Très honoré Monsieur le Rédacteur,

Permettez-moi, je vous prie, de soulever dans votre très honoré journal auquel, au demeurant, j’ai l’honneur de collaborer, une question, pour moi très gênante et très délicate ; question que je n’aborde pas volontiers, mais votre déclaration à propos de certaines actualités politiques me contraint malgré tout à le faire. Comme vous avez certainement l’honneur de le savoir, j’ai horreur que ma modeste personne fasse l’objet de débats publics. Je ne prendrais certes pas la parole si dans cette situation, pour moi si gênante, je le répète, je ne me sentais pas obligé de réfuter comme il se doit certaines allégations de la façon la plus ferme, vigoureusement sans tergiversations ni atermoiement, ni délai !

Il est je pense superflu de remarquer que ma présente intervention est en rapport avec la crise ministérielle en cours. Très honoré Monsieur le Rédacteur, je veux, oui, je veux aller au-devant de certaines suppositions irréfléchies, n’hésitons pas à le dire, irréfléchies et prématurées, oui, prématurées, de certains cercles politiques ou sociaux mal informés qui, à propos de la crise ministérielle et des hypothèses concernant la personne du nouveau ministre, s’essaient au sensationnel à bon marché par des affirmations et des données fausses qui éclairent imparfaitement le fond de la question.

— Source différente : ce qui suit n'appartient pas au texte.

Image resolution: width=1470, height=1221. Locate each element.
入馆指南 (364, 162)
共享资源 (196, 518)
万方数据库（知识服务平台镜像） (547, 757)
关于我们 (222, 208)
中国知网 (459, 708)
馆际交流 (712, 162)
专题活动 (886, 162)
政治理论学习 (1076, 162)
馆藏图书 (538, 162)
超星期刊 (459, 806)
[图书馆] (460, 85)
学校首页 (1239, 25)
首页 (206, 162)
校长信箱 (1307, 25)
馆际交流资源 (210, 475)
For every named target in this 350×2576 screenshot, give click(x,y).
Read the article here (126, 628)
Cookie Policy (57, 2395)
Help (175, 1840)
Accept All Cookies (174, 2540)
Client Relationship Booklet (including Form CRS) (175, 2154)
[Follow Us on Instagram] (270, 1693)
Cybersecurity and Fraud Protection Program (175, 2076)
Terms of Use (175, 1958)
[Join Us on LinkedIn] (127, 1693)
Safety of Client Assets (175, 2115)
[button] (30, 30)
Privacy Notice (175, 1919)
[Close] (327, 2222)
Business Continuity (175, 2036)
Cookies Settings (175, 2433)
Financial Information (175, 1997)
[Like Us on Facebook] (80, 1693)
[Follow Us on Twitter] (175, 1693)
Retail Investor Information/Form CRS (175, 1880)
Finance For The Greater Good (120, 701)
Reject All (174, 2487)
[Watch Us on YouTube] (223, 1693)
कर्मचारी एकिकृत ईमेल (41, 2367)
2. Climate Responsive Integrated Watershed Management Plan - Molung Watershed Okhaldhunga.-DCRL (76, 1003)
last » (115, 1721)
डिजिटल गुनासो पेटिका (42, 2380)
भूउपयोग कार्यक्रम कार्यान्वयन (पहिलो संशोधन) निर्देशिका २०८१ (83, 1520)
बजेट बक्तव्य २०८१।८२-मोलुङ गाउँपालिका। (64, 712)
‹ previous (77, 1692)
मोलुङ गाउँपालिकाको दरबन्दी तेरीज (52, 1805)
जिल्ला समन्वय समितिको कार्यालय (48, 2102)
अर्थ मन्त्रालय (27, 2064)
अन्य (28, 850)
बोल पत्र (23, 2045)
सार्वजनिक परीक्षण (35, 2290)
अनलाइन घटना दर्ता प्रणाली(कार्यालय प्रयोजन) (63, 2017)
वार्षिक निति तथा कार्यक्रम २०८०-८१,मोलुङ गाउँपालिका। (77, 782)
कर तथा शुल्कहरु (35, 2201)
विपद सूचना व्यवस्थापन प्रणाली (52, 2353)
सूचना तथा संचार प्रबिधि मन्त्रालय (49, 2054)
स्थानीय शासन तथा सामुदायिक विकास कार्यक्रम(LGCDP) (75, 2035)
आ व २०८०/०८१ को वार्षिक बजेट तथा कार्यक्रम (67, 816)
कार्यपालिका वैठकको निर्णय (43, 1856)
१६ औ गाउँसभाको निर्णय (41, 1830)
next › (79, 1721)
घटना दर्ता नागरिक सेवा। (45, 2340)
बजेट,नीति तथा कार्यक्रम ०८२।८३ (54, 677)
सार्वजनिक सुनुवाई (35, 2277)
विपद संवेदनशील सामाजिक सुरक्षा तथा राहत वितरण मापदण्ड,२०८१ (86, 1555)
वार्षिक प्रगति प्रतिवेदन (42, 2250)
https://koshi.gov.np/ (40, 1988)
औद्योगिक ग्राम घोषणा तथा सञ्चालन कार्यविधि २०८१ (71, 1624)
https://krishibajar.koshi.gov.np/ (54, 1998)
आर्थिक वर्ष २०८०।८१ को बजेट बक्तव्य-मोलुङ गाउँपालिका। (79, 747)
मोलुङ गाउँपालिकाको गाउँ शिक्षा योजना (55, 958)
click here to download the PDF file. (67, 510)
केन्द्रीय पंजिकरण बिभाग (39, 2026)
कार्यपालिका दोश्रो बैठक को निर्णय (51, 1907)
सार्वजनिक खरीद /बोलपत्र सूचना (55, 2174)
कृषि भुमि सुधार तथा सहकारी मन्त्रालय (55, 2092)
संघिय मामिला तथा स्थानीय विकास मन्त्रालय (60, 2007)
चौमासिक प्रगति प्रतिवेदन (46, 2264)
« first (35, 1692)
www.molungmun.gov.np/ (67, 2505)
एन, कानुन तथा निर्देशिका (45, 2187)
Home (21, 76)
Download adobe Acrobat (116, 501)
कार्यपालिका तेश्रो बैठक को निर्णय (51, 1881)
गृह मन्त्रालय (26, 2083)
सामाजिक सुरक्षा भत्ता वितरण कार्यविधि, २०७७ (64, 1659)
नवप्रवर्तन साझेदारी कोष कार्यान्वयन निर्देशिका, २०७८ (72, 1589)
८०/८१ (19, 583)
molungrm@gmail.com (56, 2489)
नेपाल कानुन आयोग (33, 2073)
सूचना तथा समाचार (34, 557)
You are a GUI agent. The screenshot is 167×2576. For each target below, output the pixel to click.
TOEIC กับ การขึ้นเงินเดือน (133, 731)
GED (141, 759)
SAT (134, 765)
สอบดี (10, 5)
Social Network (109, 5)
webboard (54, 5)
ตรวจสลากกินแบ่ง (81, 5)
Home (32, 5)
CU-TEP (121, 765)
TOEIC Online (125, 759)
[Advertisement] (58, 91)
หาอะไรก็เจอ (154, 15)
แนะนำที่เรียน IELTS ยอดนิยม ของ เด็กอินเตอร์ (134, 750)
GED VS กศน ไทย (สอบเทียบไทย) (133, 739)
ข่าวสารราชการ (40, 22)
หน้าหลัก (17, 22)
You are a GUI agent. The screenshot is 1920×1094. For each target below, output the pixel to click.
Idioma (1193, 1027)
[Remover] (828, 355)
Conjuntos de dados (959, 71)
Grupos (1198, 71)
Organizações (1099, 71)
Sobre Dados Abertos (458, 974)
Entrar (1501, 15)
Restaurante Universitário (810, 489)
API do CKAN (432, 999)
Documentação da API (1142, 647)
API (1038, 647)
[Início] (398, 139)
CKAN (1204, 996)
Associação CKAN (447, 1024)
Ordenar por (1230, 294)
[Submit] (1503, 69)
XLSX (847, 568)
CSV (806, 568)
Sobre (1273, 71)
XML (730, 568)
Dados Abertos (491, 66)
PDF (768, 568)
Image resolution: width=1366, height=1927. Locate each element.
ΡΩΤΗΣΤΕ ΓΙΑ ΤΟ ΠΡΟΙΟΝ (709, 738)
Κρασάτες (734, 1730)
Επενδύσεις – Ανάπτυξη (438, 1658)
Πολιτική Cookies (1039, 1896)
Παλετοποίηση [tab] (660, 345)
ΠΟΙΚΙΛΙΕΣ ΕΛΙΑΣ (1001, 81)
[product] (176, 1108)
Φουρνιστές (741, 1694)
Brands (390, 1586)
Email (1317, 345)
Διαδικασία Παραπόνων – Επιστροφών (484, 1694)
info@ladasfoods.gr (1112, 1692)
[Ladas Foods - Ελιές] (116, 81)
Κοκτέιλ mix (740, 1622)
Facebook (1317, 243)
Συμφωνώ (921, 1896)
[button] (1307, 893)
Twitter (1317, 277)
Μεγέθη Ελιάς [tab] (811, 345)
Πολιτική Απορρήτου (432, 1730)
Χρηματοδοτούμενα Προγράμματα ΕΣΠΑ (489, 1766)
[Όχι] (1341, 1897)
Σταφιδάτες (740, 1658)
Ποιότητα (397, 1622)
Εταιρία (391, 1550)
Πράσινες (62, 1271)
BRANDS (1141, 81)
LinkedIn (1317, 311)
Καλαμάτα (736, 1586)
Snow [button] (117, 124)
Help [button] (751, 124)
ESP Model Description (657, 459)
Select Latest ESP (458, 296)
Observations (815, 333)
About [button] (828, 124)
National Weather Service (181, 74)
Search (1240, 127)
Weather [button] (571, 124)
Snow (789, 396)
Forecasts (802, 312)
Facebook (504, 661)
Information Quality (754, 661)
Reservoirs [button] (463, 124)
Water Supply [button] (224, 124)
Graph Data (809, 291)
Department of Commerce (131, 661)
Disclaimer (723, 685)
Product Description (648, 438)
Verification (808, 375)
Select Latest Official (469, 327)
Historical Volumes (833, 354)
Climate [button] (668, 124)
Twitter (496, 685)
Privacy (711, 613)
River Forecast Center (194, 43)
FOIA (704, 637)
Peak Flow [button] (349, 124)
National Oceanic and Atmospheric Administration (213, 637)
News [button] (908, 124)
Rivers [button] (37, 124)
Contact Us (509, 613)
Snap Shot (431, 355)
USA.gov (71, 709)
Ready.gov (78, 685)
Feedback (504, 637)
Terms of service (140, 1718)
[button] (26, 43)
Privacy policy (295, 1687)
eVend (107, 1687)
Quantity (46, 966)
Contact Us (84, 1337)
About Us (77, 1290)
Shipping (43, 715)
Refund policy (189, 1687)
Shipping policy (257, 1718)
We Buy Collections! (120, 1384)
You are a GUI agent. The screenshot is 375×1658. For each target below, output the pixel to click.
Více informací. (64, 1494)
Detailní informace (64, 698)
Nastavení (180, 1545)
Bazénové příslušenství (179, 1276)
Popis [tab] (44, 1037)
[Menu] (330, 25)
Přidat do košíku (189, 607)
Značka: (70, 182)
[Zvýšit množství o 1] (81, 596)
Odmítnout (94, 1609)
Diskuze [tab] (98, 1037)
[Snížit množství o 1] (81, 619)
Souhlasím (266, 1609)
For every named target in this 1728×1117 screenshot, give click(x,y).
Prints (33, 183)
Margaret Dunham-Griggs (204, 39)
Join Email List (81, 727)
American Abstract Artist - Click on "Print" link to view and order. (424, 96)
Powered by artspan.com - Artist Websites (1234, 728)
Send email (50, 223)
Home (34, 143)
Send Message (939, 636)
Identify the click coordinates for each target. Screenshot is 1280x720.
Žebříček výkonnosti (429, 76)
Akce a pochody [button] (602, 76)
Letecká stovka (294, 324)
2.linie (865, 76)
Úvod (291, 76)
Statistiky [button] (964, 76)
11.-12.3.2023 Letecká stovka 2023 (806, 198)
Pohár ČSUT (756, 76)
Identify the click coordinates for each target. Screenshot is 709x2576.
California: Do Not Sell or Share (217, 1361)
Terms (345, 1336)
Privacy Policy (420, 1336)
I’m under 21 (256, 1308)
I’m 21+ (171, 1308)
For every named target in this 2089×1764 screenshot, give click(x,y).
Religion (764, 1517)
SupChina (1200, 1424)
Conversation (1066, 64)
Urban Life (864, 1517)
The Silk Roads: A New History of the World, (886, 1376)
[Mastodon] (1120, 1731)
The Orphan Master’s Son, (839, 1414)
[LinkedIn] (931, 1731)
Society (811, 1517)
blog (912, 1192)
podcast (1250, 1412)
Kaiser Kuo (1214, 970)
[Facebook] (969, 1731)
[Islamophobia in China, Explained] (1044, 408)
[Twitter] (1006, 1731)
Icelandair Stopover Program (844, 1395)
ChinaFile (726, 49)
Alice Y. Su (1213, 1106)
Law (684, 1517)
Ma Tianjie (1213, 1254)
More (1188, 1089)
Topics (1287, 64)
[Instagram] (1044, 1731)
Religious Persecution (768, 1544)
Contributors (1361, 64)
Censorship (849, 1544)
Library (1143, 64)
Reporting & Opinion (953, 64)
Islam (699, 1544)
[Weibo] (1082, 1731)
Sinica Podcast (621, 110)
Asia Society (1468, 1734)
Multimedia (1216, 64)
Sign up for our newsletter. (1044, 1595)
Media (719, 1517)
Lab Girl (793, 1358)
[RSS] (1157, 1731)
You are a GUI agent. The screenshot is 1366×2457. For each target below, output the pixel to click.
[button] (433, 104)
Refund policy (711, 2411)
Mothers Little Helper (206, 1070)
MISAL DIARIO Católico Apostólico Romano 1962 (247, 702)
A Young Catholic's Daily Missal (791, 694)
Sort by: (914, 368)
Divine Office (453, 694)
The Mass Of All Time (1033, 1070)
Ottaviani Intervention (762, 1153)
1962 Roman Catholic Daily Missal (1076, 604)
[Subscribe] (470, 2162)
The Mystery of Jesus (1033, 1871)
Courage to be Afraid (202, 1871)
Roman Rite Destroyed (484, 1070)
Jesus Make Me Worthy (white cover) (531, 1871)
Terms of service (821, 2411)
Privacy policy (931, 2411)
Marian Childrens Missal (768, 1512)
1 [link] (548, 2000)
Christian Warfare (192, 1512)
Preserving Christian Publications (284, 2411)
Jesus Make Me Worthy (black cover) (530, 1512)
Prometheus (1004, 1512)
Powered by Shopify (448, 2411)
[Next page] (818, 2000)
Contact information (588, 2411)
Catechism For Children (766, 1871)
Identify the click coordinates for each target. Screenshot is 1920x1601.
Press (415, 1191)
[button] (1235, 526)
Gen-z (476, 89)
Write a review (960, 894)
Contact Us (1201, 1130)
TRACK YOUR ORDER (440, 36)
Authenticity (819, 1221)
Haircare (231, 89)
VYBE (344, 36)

Très honoré Monsieur le Rédacteur, mon cher collègue, j’ai toujours été animé d’une franche et chaleureuse sympathie envers mes collègues journalistes à la rédaction, et je n’y manquerai jamais, je le répète, jamais – j’y suis bien connu et j’ai la réputation de ne pas être homme de paroles inutiles. Cette fois encore, comme toujours, c’est d’un cœur chaleureux et ému que je pense à ceux parmi lesquels j’ai passé tant de belles journées, et qui savent parfaitement à mon sujet que j’ai toujours été un collègue compréhensif et, disons-le carrément, un compagnon fidèle ; personne ne parlera de cachotteries ou d’astuces diplomatiques de ma part si dans votre très respecté journal je proteste sans vanité et sans les verbeuses explications habituelles des déclarations politiques, simplement mais fermement, contre ce que l’on jette ma modeste personne en pâture à des allégations mensongères.

En conséquence, très honoré Monsieur le Rédacteur et, je le répète, mon cher collègue, je demande ici publiquement à votre très respecté journal d’annoncer au public que je déclare fermement que jusqu’à présent je n’ai reçu aucune proposition ni invitation concernant la formation d’un nouveau gouvernement ; je n’ai mené ni officiellement ni officieusement aucun entretien, aucune négociation pour fonder le programme politique du nouveau gouvernement ; et enfin, personnellement concernant le sujet susdit, je n’ai reçu jusqu’à cet instant aucune notification officielle ni officieuse sous une forme quelconque.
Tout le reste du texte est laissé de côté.